An exact restatement is required. Cover only the lines of the records from the first through the line with "Image resolution: width=800", and skip pictures.

[Provided records]

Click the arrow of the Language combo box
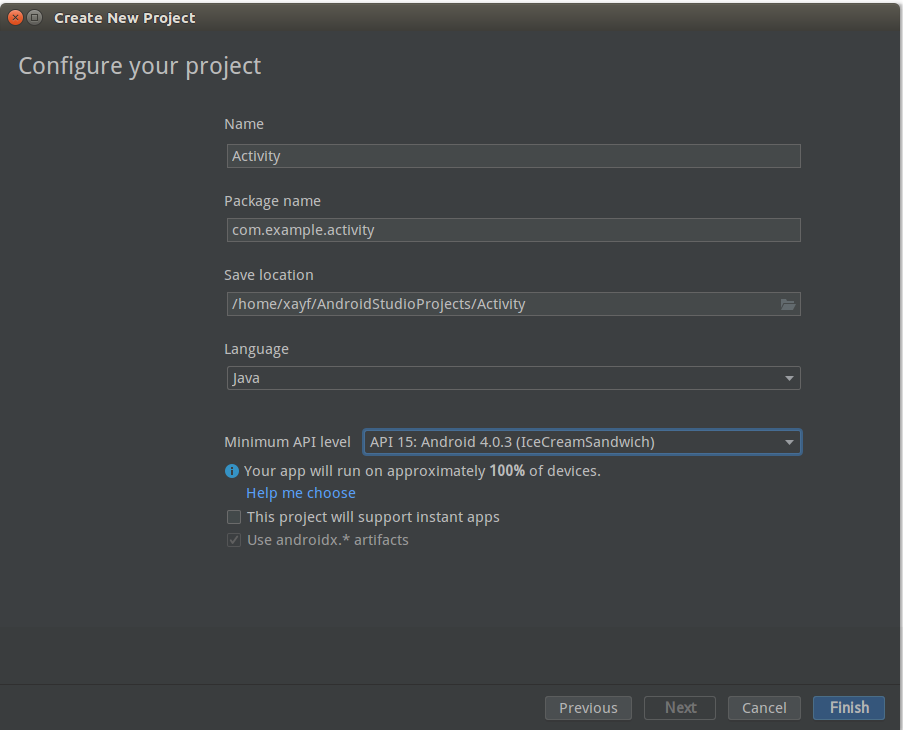This screenshot has width=903, height=730. 789,378
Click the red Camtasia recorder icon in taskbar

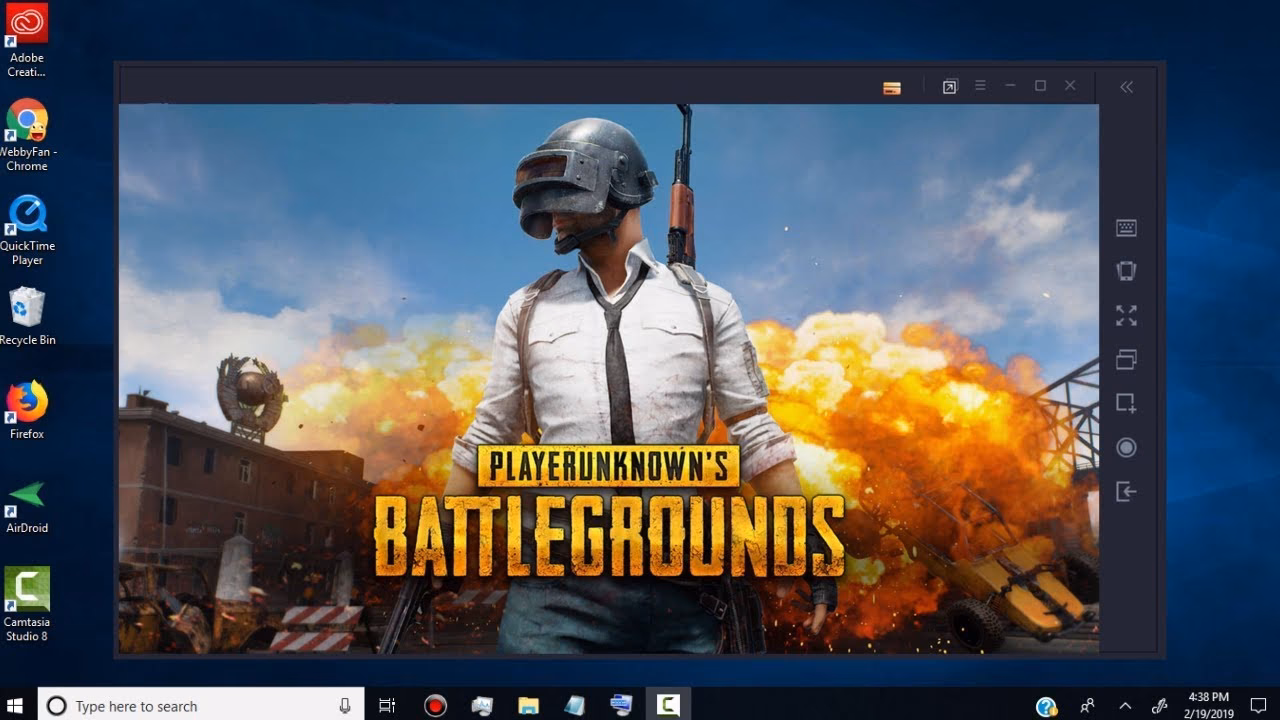(435, 705)
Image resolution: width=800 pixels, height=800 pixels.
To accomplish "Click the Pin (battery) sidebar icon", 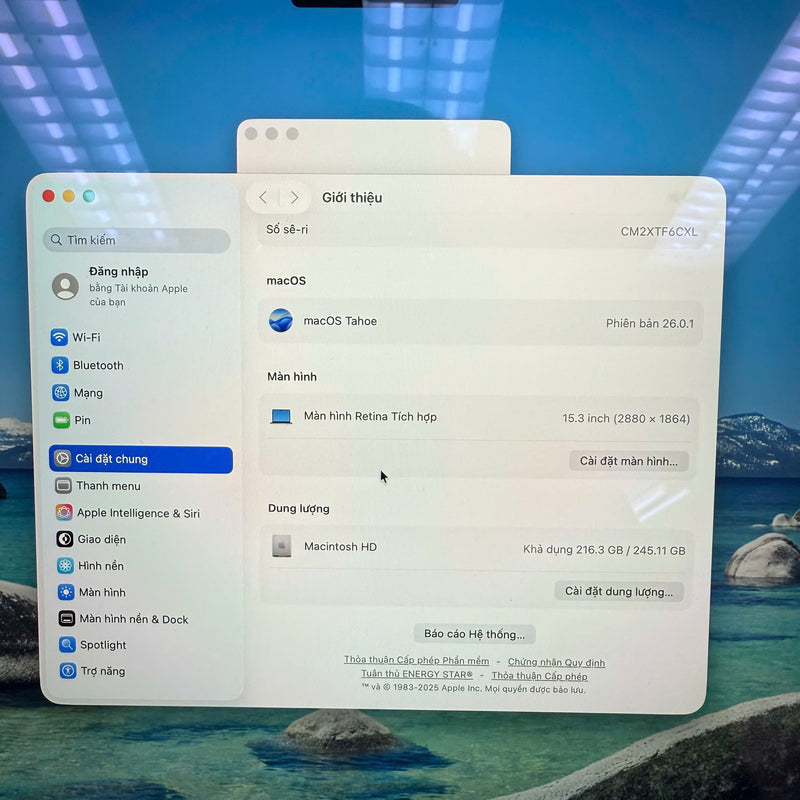I will click(x=60, y=420).
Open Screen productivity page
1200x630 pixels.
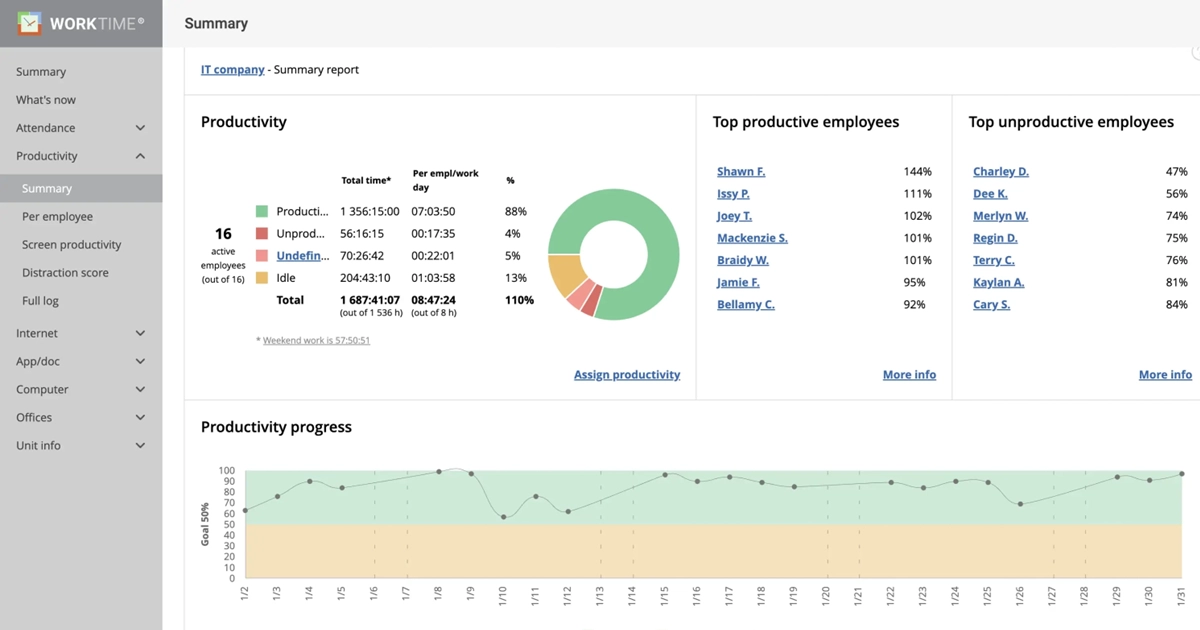(71, 244)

[/Provided records]

### [Problem solution]
Click the arrow of the Language combo box
This screenshot has width=903, height=730. 789,378
Click the red Camtasia recorder icon in taskbar

(435, 705)
Image resolution: width=800 pixels, height=800 pixels.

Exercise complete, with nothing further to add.